[CHALLENGE] Lay out the item lines from the one containing "The height and width of the screenshot is (365, 486)." through the one containing "click(34, 18)" as a JSON list of strings, one string per line, with blank lines omitted. Leave the pictures out.

[INPUT RECORDS]
╔══

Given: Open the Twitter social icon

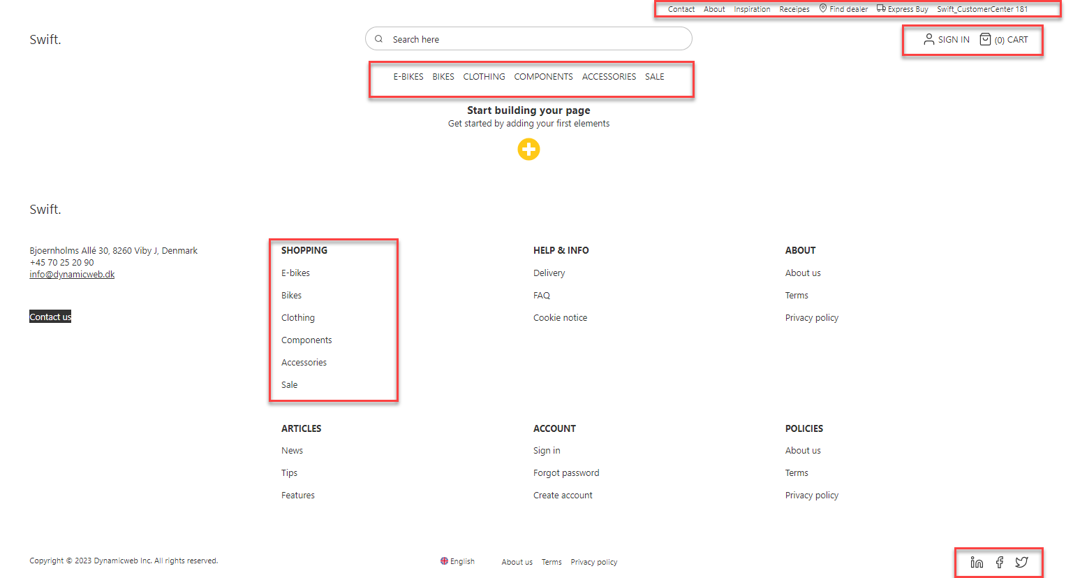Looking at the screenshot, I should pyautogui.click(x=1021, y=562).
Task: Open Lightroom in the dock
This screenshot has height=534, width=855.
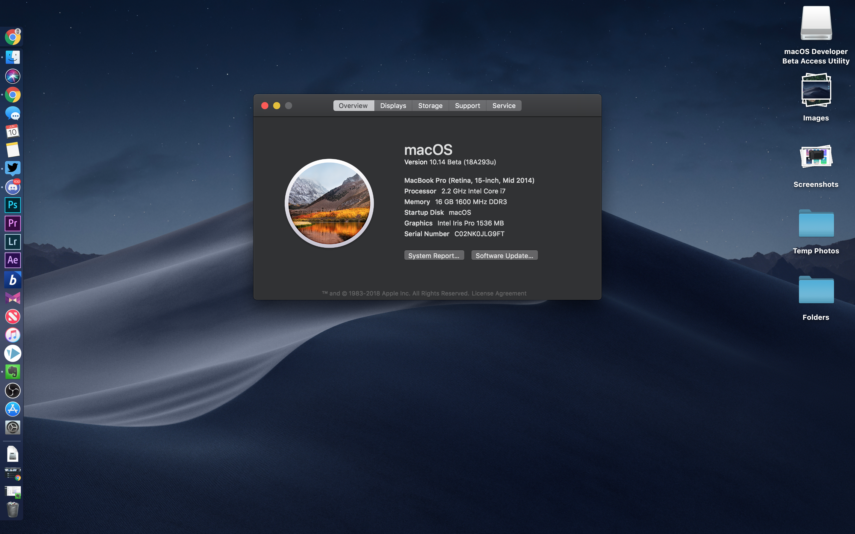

╚══
╔══

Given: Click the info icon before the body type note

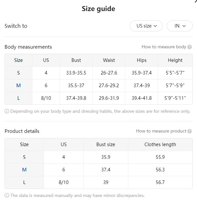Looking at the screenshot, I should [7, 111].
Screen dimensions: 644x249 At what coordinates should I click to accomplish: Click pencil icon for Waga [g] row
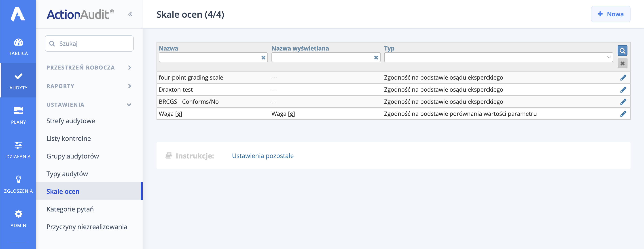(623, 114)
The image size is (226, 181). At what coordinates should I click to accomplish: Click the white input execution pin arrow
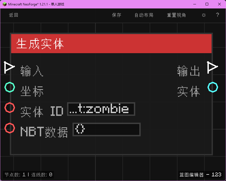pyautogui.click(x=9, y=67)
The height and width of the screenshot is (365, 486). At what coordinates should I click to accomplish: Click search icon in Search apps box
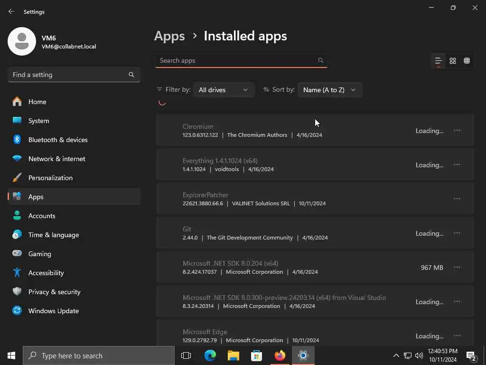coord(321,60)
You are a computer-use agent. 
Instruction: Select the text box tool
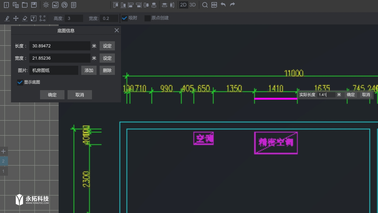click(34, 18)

╚══
╔══

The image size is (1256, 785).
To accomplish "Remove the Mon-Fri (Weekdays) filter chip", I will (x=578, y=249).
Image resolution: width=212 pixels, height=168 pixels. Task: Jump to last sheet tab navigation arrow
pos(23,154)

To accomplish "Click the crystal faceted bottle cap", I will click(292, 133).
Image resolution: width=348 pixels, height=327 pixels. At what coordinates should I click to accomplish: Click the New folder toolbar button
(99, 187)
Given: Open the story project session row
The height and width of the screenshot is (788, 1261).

╚══

[RESULT OF THIS TASK]
[
  "The height and width of the screenshot is (365, 486). At what coordinates should I click to accomplish: Click search icon in Search apps box",
  "coord(321,60)",
  "You are a computer-use agent. ",
  "Instruction: Select the text box tool",
  "click(34, 18)"
]